Ahlaksal davranışların kişinin kendi içinden kaynaklandığı konusunda kuşkuya düşüldüğüne göre, bu davranışların kaynağı belki de kişinin dışında aranmalıydı. İnanmış Hıristiyanların yanıtı hazırdı: Tanrı, Kitabı Mukaddes aracılığıyla insana nasıl davranması gerektiğini bildirmişti. Ama Tanrı ile ilişkisini kesmiş düşünürler için bu yanıt yeterli değildi. 17. yüzyıl ortalarında Thomas Hobbes, doğal bir çevrede hazzın ve acının otoritesinde yaşayan insanların, herkesin herkese karşı savaş içinde olduğu bir kargaşa ortamına düşeceği sonucuna varmıştı. Bunun tek çözümü, bir devlet kurmak ve kayıtsız şartsız onun yasalarına boyun eğmekti.

Hobbes’un ardılları, ahlak kargaşasına çözüm olarak, topluluğun refahı üzerine kurulu bir yasalar bütünü oluşturmayı önerdiler. Helvetius, Paris Parlement’ı (Yüksek Mahkeme) tarafından yakılan ve papalıkça mahkûm edilen De Vespri' de (1758; Ruh Üzerine), benmerkezci insanı toplumsal bir varlığa dönüştürmenin tek yolunun iyi yasalar yapmak olduğunu ileri sürüyordu, iyi yasa yapma sanatının özü, benlik tutkusuyla davranan insanları, birbirlerine karşı her zaman adil olmaya yöneltmeyi bilmekti. Jeremy Bentham, laissez faire (bırakmız yapsınlar) demokrasisinin ilkelerini bu birikim içinden bulup çıkaracaktı.

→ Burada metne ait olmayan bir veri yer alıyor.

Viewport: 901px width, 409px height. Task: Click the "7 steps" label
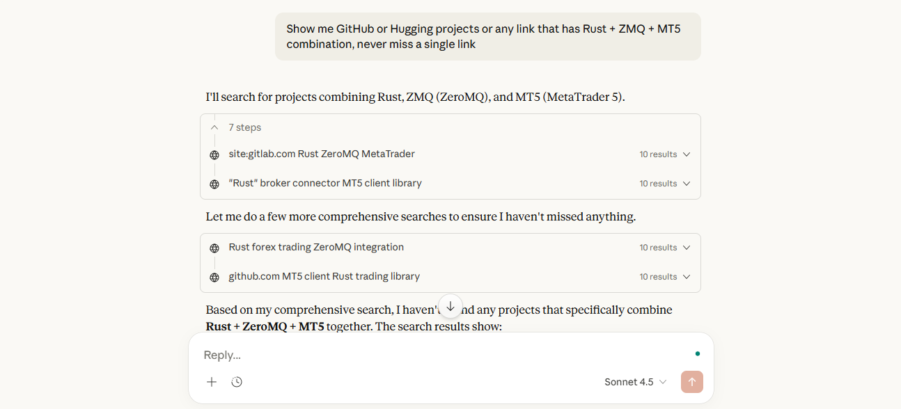[x=245, y=127]
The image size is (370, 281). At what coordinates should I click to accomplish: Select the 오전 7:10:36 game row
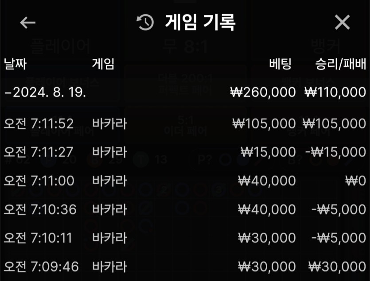pyautogui.click(x=185, y=210)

Siyasal ve toplumsal düşünce.


Yaradancıların dünya çapındaki doğa dini araştırmaları, insanların ırk ya da gelenek farklılıklarını değil, tam tersine ortak özelliklerini bulmaya yönelikti. Hume’a göre, insan doğası temelinde çok değişmediğine göre, bu yapının değişmez ve evrensel ilkelerini bulmak gerekiyordu. Doğal hukuk kavramı, toplumsal sorunlara uygulanınca bazı belirgin değişiklikler geçirdi. Yeni anlayışa göre doğal hukuk, artık olanı değil, olması gerekeni gösteriyordu ve olması gerekenin çok uzağında bulunan insanlığın durumu karşısında Aydınlanma, eleştirel, reformcu ve giderek devrimci bir nitelik kazanacaktı.

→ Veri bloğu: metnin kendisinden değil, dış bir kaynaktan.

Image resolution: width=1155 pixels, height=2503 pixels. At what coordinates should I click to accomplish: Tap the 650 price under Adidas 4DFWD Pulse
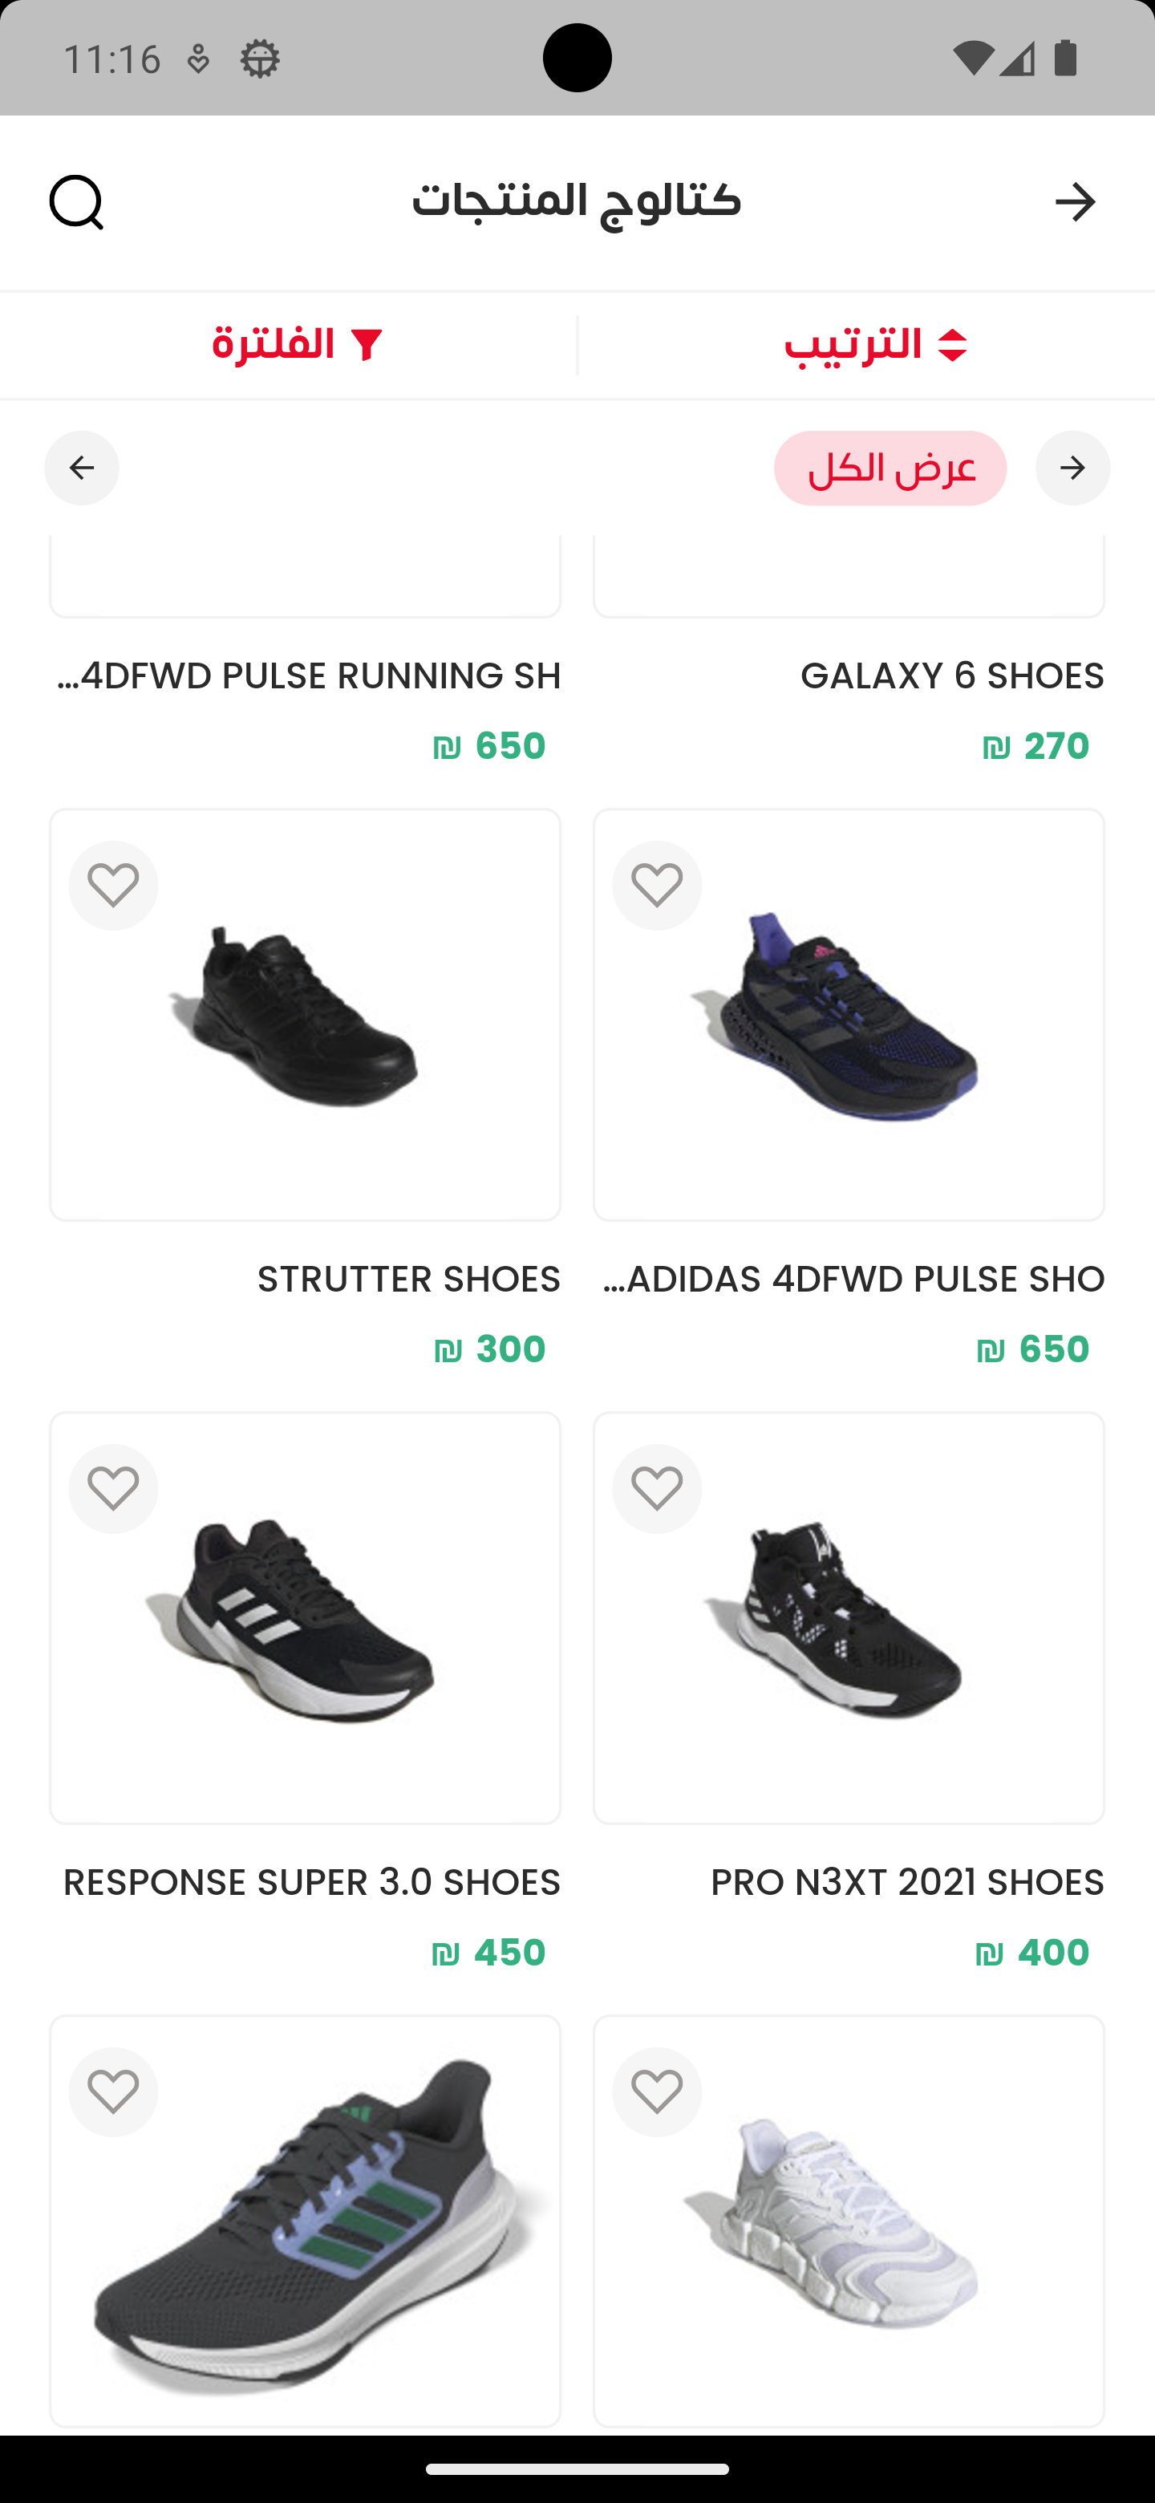click(x=1032, y=1350)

Locke, Hobbes’un bireyciliğini ve devleti tanrısal bir kurum değil, yararlı bir aygıt olarak gören yaklaşımını benimsedi. Locke’a göre, doğal hukuk insana başta yaşam, özgürlük ve mülkiyet olmak üzere belli haklar tanımıştı. Herkesin kendi hakkını tanımlayıp savunmasının yol açacağı kargaşayı önlemek için, özellikle bireylerin haklarını savunmak üzere bir siyasal topluluk oluşturulmuştu. Devlet, bireylerin onayı ile kurulmuştu ve çoğunluğun kararı doğrultusunda yönetilmeliydi.

Kara Avrupa’sında ise, 18. yüzyılın huzursuz ortamının nedenlerini araştırmak ve bunlara çare önermek için koşullar uygun değildi. Fransa’da mutlakıyet, kamuoyunu ve açık tartışmayı baskı altına almış, feodal anlayışı ve önemli feodal kurumlan temizleyememişti. Devlet ile Katolik Kilisesi arasındaki sıkı bağlar yüzünden, kiliseye karşı gelmek devlete karşı gelmekle eşanlamlıydı. Bütün bunlar siyasal düşüncenin gelişmesini engelliyordu. Voltaire yaşamı boyunca Fransız tahtını savunmuş; kendisi de bir soylu olan Montesquieu soylulara devlette daha çok görev verilmesini önermiş; soylular ile kral arasındaki çekişmeyi hiçbir zaman kavrayamamış olan Diderot, bazen birini, bazen öbürünü tutmuş, ama hiçbiri mutlakiyete karşı olmamıştı. Hepsi, reform konusundaki umutlarını becerikli hükümdarlara bağlamıştı.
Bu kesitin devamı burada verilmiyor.